On question 1: For a homomorphism between Lie groups (like $Ad:G\to GL(G)$) one easily proves (as you suggest) that the derivative in any point is determined by the derivative at the neutral element. So when one talks about the "derivative of a homomorphism" one usually means the derivative in the neutral element (which is a linear map between the Lie algebras of the groups). And this is what is computed in the proof of Lee's book.

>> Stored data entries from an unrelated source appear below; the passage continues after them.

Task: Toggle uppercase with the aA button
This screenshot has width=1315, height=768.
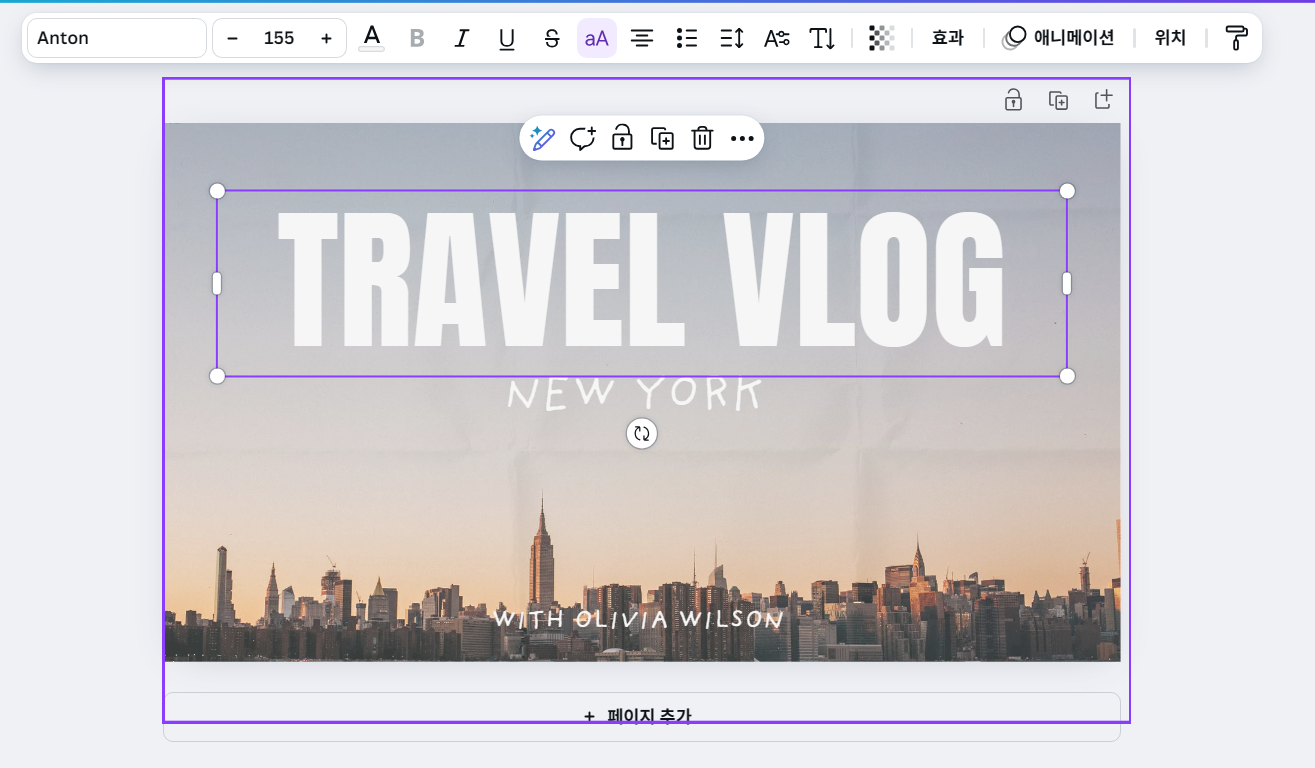Action: click(x=596, y=38)
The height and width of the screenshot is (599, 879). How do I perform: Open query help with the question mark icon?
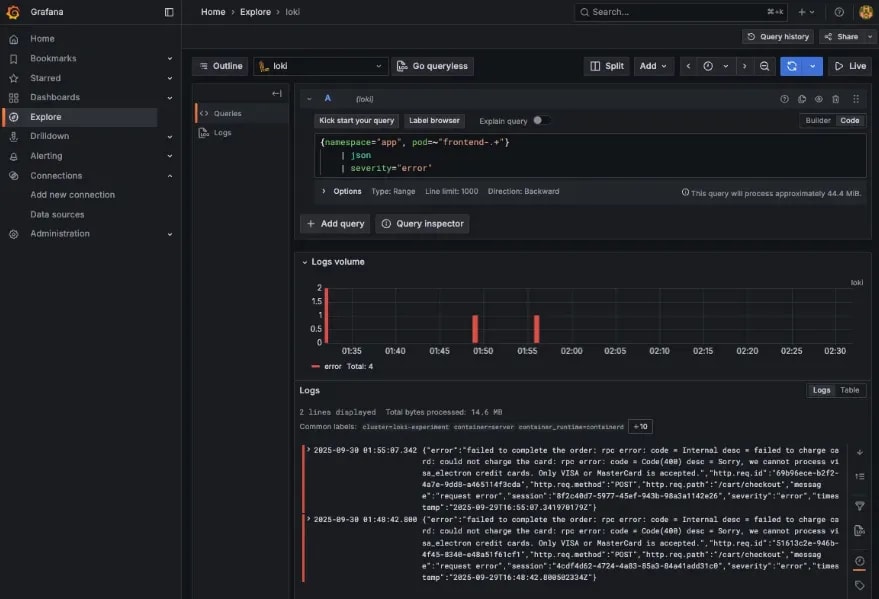point(785,99)
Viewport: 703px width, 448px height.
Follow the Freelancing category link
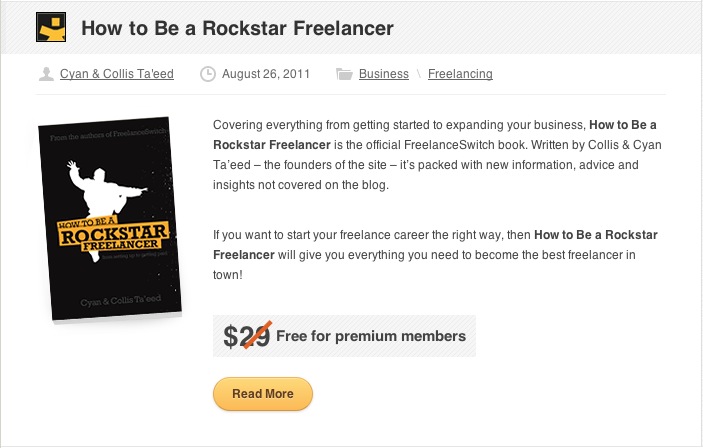pos(460,74)
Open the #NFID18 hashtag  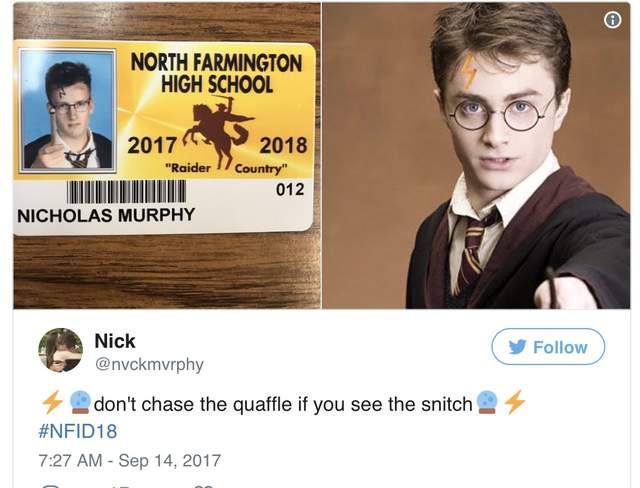(x=78, y=431)
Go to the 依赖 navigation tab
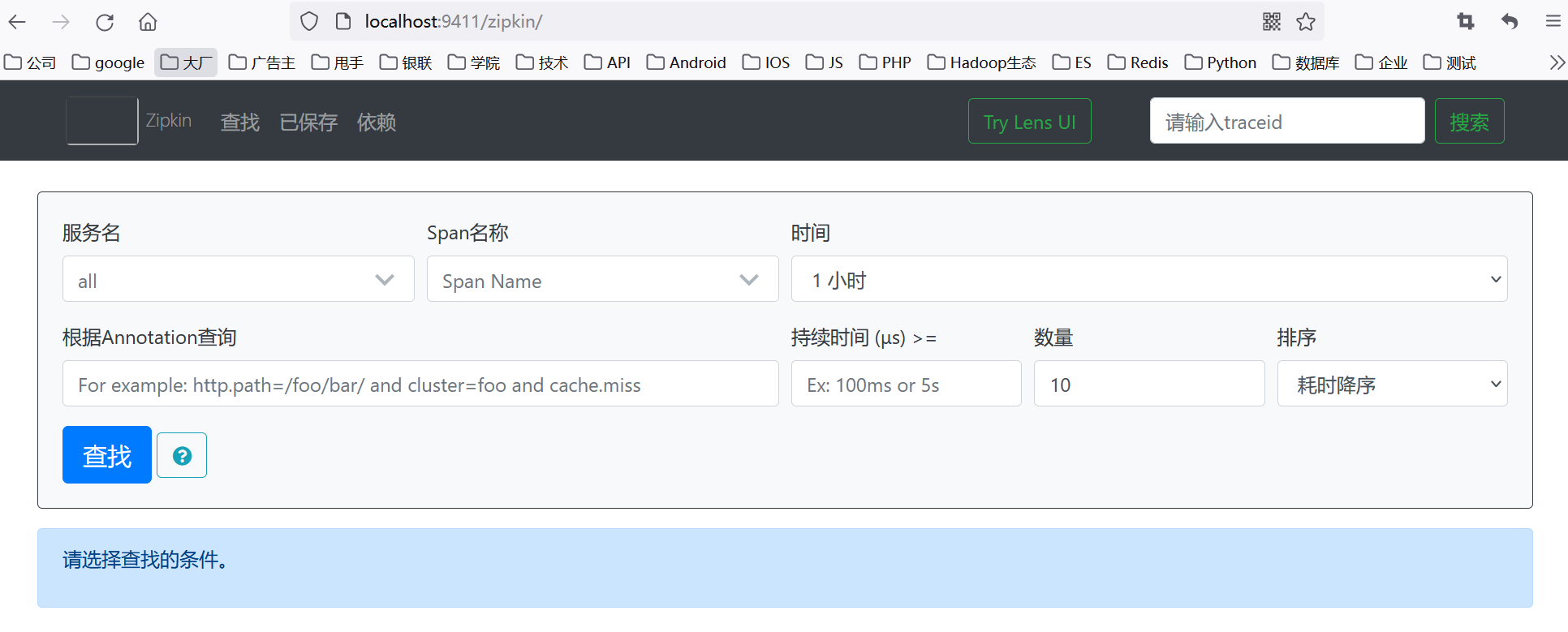Image resolution: width=1568 pixels, height=632 pixels. pyautogui.click(x=377, y=123)
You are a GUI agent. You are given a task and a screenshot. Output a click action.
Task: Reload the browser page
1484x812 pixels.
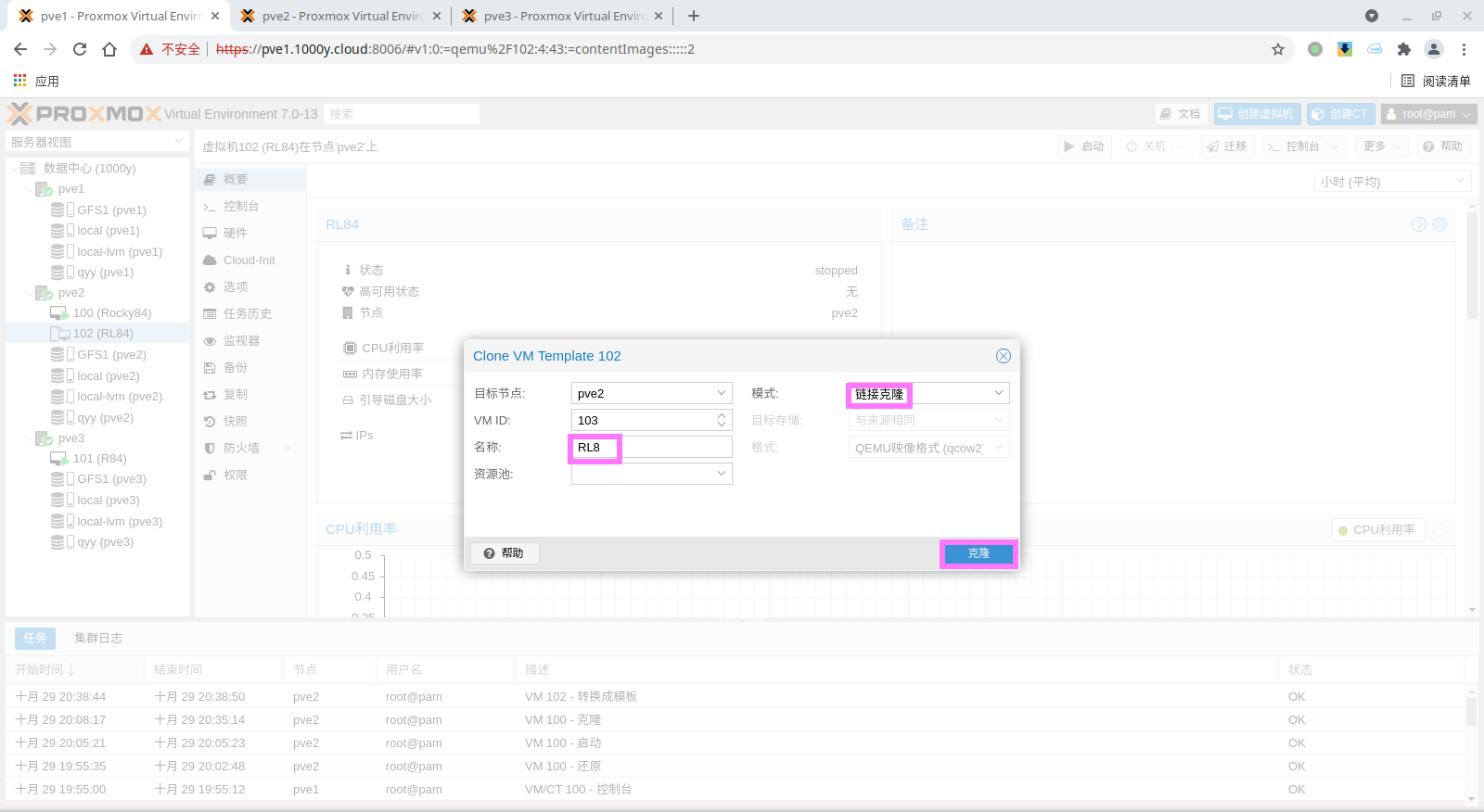pyautogui.click(x=80, y=49)
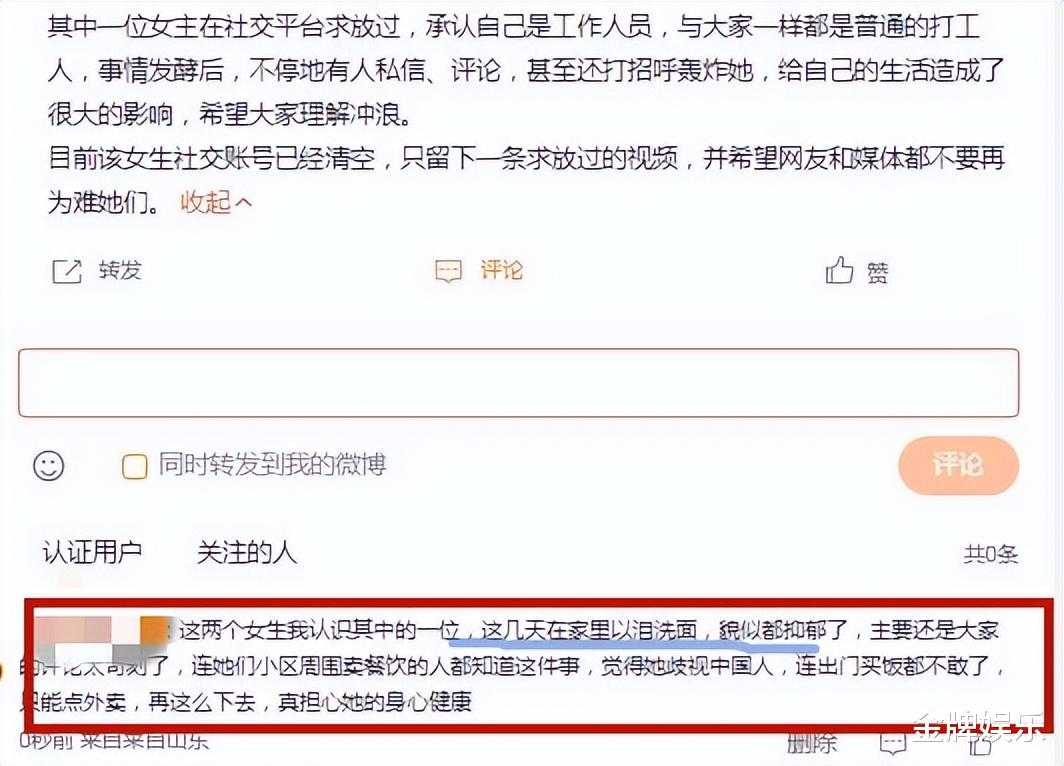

For the second question, the abstract reason is that for any vector space $V$ and any $v\in V$ the map $GL(V)\to V$, $f\mapsto f(v)$ is the restriction of a linear map $L(V,V)\to V$. Hence for a smooth curve $f_t$ in $GL(V)$ you get $\frac{d}{dt}(f_t(v))=(\frac{d}{dt}f_t)(v)$. Alternatively, you can view $f_t$ as a matrix $(a_{ij}(t))$ with entries depending smoothly on $t$ and then $f'(t)=(a_{ij}'(t))$, which easily implies the claimed result.

Andreas Cap
  • 22,380